20. Juli 2023
Worte des Friedens scheinen aus der Zeit gefallen zu sein. Es wäre die letzte Chance für Österreichs Neutralität. Ein Gastkommentar von Christoph Leitl im Kurier.
Der Appell Bertha von Suttners, österreichische Friedensnobelpreisträgerin, verhallte ungehört. Wenige Tage nach ihrem Tod wurden die Waffen erhoben. Der Erste Weltkrieg begann, 20 Millionen Tote waren die schreckliche Folge.

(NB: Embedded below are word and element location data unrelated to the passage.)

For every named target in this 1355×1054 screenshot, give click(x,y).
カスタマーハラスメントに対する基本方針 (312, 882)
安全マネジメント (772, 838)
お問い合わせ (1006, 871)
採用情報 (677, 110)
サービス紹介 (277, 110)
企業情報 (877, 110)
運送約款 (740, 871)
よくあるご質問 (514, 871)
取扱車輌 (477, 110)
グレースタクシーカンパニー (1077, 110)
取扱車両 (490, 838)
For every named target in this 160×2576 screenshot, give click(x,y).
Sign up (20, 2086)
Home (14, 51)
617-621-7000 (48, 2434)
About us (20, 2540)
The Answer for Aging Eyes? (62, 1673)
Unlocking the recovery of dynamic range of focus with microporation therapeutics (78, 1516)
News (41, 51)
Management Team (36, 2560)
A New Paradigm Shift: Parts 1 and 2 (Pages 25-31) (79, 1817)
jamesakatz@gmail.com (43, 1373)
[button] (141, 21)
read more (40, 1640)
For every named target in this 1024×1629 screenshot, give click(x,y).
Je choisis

Der Schlacht von Solferino, die von Suttner zu ihrem flammenden Friedensappell „Die Waffen nieder!“ inspiriert hatte, folgten die Schlachten von Verdun und am Isonzo.

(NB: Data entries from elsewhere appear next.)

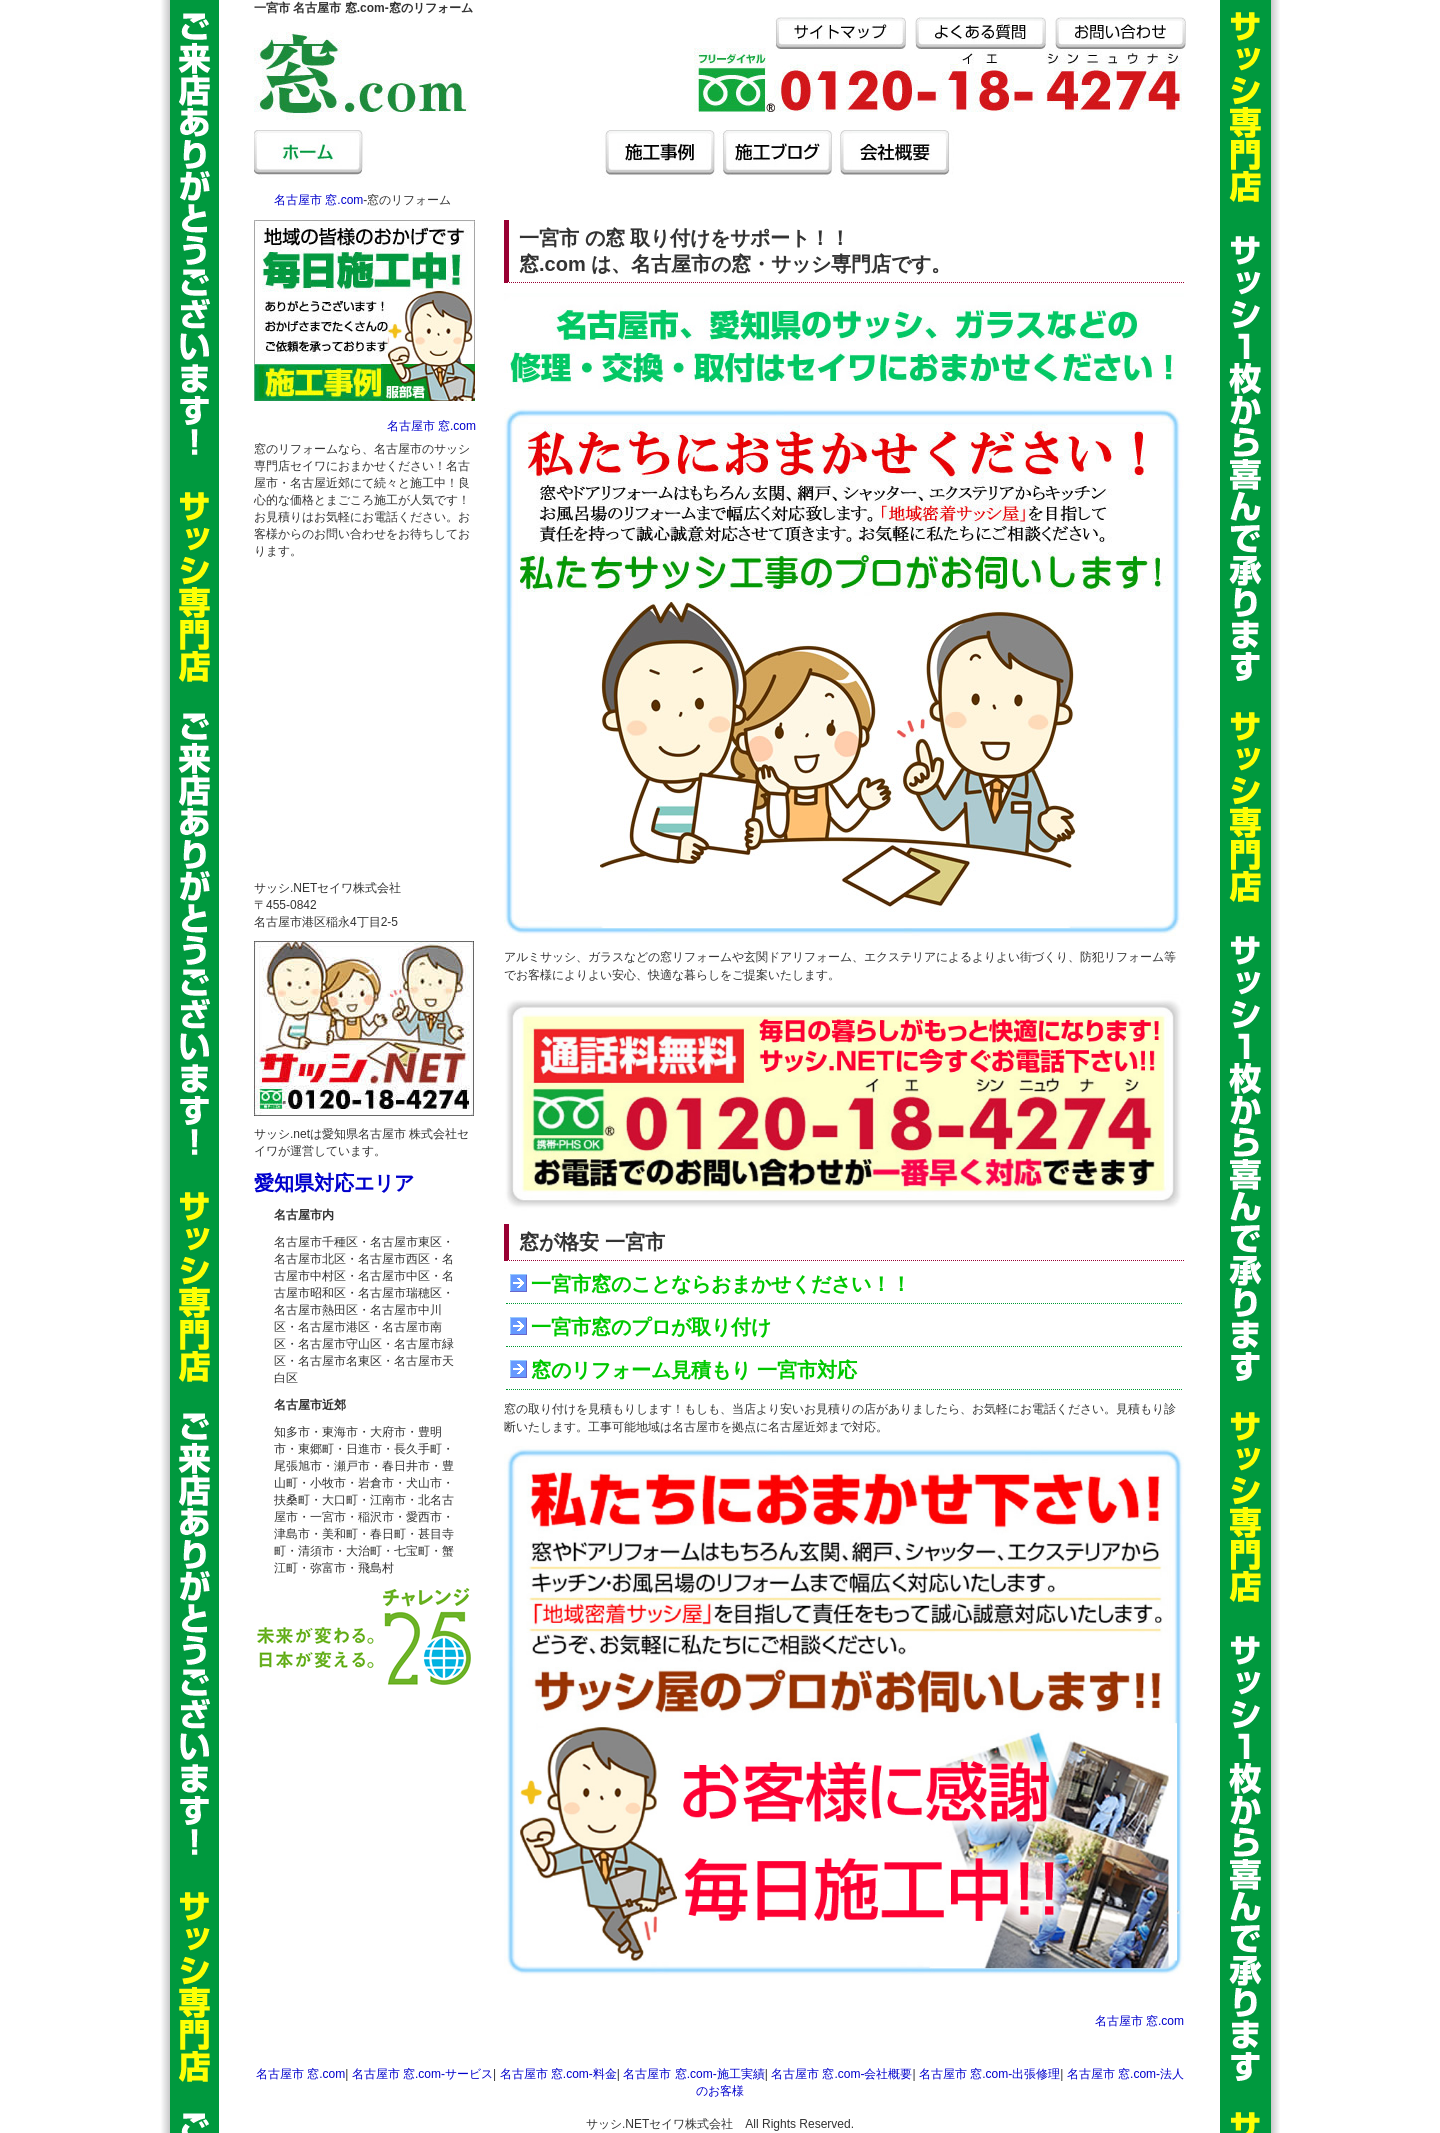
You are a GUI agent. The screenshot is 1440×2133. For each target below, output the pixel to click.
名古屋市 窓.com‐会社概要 (895, 155)
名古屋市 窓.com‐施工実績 (693, 2074)
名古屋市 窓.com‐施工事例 (659, 155)
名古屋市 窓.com (310, 155)
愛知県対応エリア (334, 1183)
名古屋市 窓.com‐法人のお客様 (1127, 155)
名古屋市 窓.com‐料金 (542, 155)
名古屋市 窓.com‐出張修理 (1012, 155)
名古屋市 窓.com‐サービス (425, 155)
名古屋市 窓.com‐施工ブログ (777, 155)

Heute sind es Mariupol und Bachmut, die für sinnloses Gemetzel, für Tod, Verwundung und Vertreibung stehen. Und wieder verhallen Worte ungehört: Worte von Papst Franziskus, der Dialog statt Krieg fordert. Worte von UNO-Generalsekretär Guterres, der die Gefahr eines dritten Weltkrieges beschwört.
Worte des Friedens und des Dialogs scheinen aus der Zeit gefallen zu sein. Statt in Dimensionen des Dialogs mit dem Ziel einer friedlichen Lösung für diesen europäischen Krieg werden weitere Eskalationsschritte gesetzt. Putin bombardiert Wohnhäuser im (altösterreichischen!) Lemberg, Biden liefert nunmehr international geächtete Waffen, die auch die Russen einsetzen. Hat Guterres recht?
Was macht Europa, um dem drohenden apokalyptischen Szenario entgegenzuwirken? Zaghafte Versuche des französischen Präsidenten Macron, einen eigenständigen europäischen Weg zu gehen, wurde mit eisigem Schweigen quittiert. Man hofft auf die Vermittlung von China und der Türkei – beides eine Fata Morgana – weil sie im Lager Russlands sind.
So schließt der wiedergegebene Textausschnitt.